What is being asked → Count the lines in the entries below that contain the string "axis", matching case exactly, and reply with the number alone.

Listed records →
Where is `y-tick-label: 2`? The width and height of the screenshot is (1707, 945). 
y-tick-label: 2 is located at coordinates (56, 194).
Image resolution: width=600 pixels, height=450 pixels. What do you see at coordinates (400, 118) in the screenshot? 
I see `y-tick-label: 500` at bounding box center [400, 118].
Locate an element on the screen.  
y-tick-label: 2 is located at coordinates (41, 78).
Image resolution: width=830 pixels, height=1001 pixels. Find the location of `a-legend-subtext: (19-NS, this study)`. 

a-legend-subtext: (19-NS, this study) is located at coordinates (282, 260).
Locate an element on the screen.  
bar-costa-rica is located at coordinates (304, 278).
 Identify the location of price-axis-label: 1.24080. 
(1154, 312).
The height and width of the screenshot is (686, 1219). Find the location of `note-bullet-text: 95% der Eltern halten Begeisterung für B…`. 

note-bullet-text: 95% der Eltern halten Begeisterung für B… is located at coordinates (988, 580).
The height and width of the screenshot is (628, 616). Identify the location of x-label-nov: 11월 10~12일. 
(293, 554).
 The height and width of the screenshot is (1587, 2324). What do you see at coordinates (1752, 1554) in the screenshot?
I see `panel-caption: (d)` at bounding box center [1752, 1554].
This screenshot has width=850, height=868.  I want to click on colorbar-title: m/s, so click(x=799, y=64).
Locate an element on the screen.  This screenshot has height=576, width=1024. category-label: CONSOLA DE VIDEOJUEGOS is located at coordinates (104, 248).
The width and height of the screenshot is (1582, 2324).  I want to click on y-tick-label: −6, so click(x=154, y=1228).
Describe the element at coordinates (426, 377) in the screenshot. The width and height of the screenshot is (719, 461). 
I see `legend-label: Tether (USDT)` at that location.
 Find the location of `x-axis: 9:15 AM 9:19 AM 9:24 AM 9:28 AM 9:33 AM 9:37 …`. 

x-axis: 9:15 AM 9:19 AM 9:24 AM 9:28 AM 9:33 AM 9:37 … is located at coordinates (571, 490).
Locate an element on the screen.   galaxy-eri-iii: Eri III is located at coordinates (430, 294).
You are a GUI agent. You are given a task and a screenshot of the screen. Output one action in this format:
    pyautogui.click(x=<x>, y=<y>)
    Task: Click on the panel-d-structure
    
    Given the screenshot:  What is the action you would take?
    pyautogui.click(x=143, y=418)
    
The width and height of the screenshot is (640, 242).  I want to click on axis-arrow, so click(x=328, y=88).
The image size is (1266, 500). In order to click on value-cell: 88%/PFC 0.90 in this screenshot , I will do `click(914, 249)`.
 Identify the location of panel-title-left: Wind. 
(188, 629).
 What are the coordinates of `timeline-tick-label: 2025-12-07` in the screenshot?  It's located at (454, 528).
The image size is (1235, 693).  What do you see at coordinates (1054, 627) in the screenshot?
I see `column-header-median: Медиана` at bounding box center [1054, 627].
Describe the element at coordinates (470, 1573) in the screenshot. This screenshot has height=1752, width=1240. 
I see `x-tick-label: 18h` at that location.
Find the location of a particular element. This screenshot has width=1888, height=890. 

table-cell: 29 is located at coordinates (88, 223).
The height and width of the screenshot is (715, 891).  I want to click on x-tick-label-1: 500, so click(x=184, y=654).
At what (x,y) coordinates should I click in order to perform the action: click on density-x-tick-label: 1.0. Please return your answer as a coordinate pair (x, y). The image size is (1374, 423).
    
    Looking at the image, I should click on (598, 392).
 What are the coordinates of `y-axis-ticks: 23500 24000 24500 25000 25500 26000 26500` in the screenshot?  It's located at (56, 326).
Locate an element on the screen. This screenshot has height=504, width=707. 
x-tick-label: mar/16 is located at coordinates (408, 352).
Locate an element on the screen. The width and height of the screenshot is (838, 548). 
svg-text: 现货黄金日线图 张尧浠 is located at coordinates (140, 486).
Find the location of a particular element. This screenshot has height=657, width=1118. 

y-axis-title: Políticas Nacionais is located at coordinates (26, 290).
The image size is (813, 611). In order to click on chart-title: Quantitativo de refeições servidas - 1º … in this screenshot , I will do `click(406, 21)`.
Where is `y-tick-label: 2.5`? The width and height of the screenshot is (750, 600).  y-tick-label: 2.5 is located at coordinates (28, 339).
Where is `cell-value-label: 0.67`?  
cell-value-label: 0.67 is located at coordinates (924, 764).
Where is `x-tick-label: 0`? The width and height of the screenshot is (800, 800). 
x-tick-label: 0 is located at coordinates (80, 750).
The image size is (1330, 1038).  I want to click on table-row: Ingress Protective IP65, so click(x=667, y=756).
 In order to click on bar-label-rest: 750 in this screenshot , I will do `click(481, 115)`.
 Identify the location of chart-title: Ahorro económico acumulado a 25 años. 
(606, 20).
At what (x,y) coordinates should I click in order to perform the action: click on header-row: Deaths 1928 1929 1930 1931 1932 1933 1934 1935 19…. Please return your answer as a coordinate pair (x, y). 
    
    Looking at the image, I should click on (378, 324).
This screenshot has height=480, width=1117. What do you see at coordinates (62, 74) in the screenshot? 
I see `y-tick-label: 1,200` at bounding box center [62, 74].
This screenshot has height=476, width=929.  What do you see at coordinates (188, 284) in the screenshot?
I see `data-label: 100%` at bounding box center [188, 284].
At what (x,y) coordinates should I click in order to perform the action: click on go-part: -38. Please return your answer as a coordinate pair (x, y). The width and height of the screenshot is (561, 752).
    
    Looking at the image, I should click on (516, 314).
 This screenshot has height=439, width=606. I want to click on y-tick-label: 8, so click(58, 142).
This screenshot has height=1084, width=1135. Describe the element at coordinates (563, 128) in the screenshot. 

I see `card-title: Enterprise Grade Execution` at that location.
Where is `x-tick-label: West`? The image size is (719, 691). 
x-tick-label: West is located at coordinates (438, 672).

Result for this task → 6